Ils avancèrent d’une hutte à l’autre, semant la mort sur leur passage. Shannow remit son couteau dans son étui et tira ses revolvers. Leur chance ne durerait pas éternellement.
À la seizième hutte, Shannow se sentit prêt à craquer.
Puis le désastre frappa. Un guerrier arma accidentellement le chien d’un revolver pris à l’ennemi alors qu’il avait le doigt sur la détente. Le coup de feu résonna dans tout le camp.

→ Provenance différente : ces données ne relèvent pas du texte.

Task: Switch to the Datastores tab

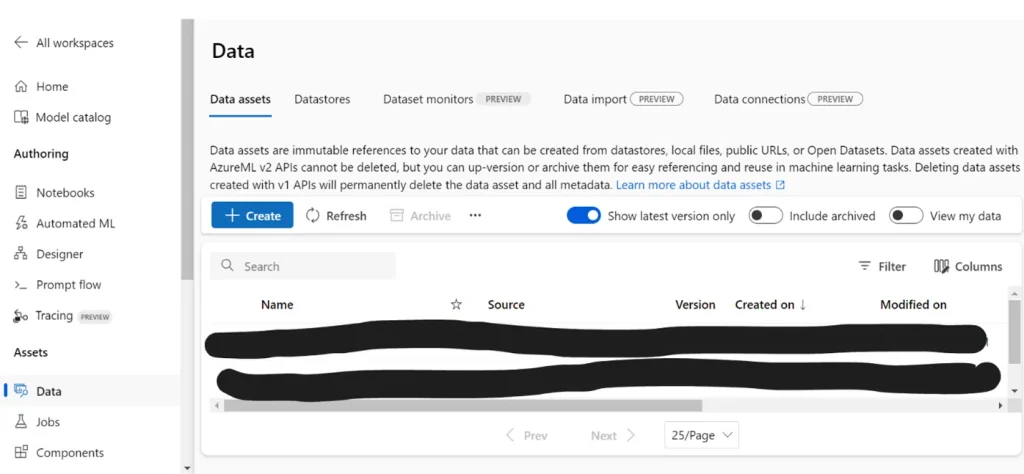Action: 322,100
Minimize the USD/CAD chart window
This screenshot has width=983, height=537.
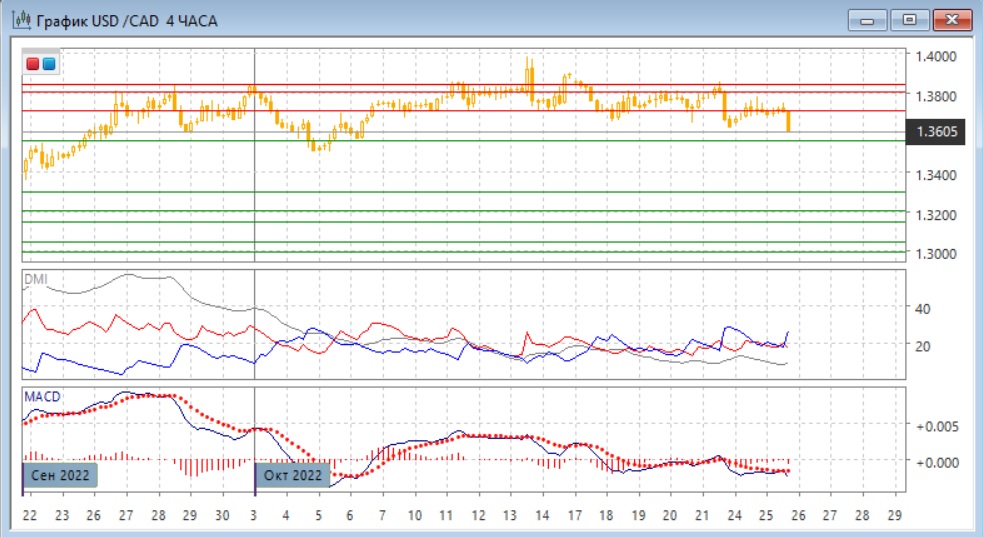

Presque aussitôt, une marée de guerriers jaillit des huttes.
Shannow tira. Des hommes tombèrent en hurlant. D’autres revolvers crachèrent le feu. Une balle siffla près de la tête de Jon, venant de derrière lui. Il se tourna et vit un Carn qui essayait vainement de réarmer son revolver. Une balle le renversa. Shannow fît feu avec son revolver de gauche. Un guerrier ennemi s’écroula sur le sol, sa tête s’écrasant dans le feu. Ses cheveux s’enflammèrent aussitôt.
— Reculez ! cria Shannow.
Mais sa voix se perdit dans le tonnerre des coups de feu. Il vida ses revolvers sur les Enfants de l’Enfer, les rengaina, sortit les armes prises à l’ennemi et courut vers le ruisseau. Une dizaine de guerriers s’étaient souvenus de ses ordres. Ailleurs dans le camp, les Carns avaient chargé les Enfants de l’Enfer et leur tiraient dessus à bout portant, gênant les troupes de Shannow.
— Battez en retraite dans les bois ! ordonna Jon. (Les hommes continuèrent à tirer dans la foule.) En arrière ! cria Shannow, flanquant une gifle retentissante à l’un des hommes.
Les guerriers obéirent à contrecœur.
Shannow entendit des coups de feu, mais aucun ne l’atteignit. En haut de la butte, il s’adossa à un arbre, haletant. Puis il remit les revolvers de l’ennemi dans sa ceinture, sortit les siens et remplaça les barillets.
Shonal le rejoignit.
— La plupart de nos hommes sont revenus, Faiseur de Tonnerre.
— Et les chevaux ?
— Je n’ai rien vu.
— Si nous n’en avons pas, ils nous rattraperont à mi-chemin du village.
— Selah a certainement fait de son mieux. Ce n’est pas un lâche.
— D’accord, dit Shannow. Faites sortir vos hommes des bois et retournez au village. Si Selah a fait son travail, vous trouverez des chevaux à une lieue d’ici. Dans ce cas, ne rentrez pas directement au village, mais dirigez-vous vers le nord, puis revenez sur vos pas quand vous serez en terrain plus sûr. Essayez de dissimuler vos traces. Et priez pour qu’il neige.
Shonal sourit.
— Beaucoup d’Enfants de l’Enfer sont morts.
— Oui. Mais est-ce suffisant ? Partez, maintenant.
Shannow monta en selle et saisit les rênes. Un Carn, le chef du groupe, sortit de l’ombre.
— Je m’appelle Nadab, dit-il, tendant la main. (Shannow se pencha et saisit le poignet du Carn.) Plus de guerre avec le Peuple du Blé, annonça le Carn.
— Parfait.
— Non, dommage, corrigea l’homme en souriant. Ils ont bon goût.
— Bonne chance, dit Shannow.
— Nous en avons tué beaucoup, Faiseur de Tonnerre. Pensez-vous qu’ils partiront ?
— Non.
— Moi aussi. C’est la fin de tout, pour nous…
— Tout a une fin, dit Shannow. Pourquoi ne pas aller vers l’ouest ?
— Nous ne fuirons pas. Nous sommes le Peuple du Lion et nous nous battrons. Maintenant, nous avons beaucoup de fusils-tonnerre.
Shannow sortit une cartouche de sa poche.
— Les fusils-tonnerre marchent avec ça. Récupérez toutes celles que vous pourrez sur les cadavres. Donnez-moi votre revolver.
Shannow ouvrit le barillet. Il éjecta les douilles, rechargea l’arme et la rendit au Carn.
Il fit tourner bride à son cheval et se dirigea vers l’ouest.
Le Carn le regarda partir. Puis il arma le revolver et retourna dans son village.